United States President-elect Joe Biden is considering former Federal Reserve Chair Janet Yellen to join his Cabinet as Treasury Secretary, Bloomberg said in a report citing people familiar with the matter.
Biden’s transition team had already been working on candidates to head federal departments and agencies in the new administration before the election was called in his favour and has named veteran Democratic aide Ron Klain as his future White House Chief of Staff.
Yellen recently backed away from a speaking engagement due to her being considered for the role, the report said. She joins a shortlist that includes Federal Reserve Governor Lael Brainard and former Federal Reserve Vice Chair Roger Ferguson.
The Brookings Institution economist became the nation’s first female Chair of the Federal Reserve in February 2014 when she replaced the outgoing Ben Bernanke. She served in the position until February 2018, when she was replaced by President Donald Trump’s appointee Jerome Powell.
Yellen would make history again if she is nominated and confirmed for the new role, which would see her become the first woman to serve as Treasury Secretary in U.S. history.
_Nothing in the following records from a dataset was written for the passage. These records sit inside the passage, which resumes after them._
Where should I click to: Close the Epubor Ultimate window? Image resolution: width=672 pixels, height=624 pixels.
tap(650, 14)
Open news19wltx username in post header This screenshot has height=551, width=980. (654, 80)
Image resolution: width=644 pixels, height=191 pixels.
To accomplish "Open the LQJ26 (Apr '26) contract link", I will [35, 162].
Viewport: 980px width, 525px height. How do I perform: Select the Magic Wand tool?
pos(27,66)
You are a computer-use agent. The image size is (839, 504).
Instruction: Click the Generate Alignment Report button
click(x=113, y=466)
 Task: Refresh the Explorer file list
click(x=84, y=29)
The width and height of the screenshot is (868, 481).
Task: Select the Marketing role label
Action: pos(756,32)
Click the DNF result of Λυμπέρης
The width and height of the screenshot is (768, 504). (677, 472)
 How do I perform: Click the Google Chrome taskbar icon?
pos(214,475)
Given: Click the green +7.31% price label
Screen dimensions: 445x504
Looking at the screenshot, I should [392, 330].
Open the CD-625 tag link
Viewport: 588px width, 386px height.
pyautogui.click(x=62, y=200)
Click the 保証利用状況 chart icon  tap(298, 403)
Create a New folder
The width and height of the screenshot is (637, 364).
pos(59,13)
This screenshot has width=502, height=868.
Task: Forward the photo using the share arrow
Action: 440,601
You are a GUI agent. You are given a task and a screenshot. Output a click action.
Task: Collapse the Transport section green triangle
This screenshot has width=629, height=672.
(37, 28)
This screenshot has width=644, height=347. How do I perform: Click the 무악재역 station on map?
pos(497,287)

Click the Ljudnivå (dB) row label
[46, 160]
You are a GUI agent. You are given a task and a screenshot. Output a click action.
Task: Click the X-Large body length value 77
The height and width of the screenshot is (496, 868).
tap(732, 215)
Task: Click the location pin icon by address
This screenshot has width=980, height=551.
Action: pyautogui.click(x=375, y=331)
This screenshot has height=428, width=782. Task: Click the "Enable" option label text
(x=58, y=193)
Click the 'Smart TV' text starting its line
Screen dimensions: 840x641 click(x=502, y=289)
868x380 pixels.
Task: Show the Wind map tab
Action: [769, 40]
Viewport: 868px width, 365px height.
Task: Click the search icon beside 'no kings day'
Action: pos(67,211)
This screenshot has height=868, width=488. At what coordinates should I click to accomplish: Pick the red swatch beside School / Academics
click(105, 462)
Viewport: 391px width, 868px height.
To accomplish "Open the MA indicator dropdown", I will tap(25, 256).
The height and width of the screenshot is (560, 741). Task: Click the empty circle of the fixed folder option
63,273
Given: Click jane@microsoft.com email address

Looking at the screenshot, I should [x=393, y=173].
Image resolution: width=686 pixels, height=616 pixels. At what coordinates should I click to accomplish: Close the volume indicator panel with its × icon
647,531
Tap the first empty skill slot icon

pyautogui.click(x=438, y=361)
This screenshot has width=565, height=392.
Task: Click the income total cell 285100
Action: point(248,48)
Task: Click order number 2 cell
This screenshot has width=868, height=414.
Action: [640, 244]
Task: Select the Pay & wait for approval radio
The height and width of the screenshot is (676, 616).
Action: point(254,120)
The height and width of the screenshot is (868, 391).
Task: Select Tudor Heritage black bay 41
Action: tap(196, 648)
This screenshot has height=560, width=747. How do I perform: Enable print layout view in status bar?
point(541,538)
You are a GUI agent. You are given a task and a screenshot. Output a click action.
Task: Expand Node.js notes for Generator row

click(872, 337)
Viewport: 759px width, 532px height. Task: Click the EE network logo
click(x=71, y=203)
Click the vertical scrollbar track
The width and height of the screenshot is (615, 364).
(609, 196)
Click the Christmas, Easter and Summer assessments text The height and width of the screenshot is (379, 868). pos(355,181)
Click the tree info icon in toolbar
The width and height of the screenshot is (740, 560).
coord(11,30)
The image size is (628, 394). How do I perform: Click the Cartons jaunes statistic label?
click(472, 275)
A distinguished fellow in residence at prominent Washington think tank, Brookings Institution, Yellen is part of a circle of advisors that have consulted with President-elect Biden on the state of the economy. She is a strong proponent of taxation on carbon emissions and supports additional stimulus measures to aid the current U.S. economic recovery.
Asked about the unconfirmed reports she’s in the running to become the next Treasury Secretary on Monday, Yellen gave little away. “I don’t have anything for you on that I’m sorry,” she said at the ongoing Bloomberg New Economy Forum but offered support for policies espoused by President-elect Biden.
Before news of Yellen’s consideration for the top job surfaced, reports indicated Senator Elizabeth Warren was being discussed as possible Treasury Secretary. But the fiercely progressive Democrat, who favours tighter regulation of the financial sector and big tech firms, will most likely not be approved by the Republican-dominated Senate.
Progressives have however argued that the Republican win in the November Senate elections should not limit Biden’s agenda or cabinet selections, noting that Democrats could win back control of the upper house if they claim victory in two run-off votes in Georgia in January.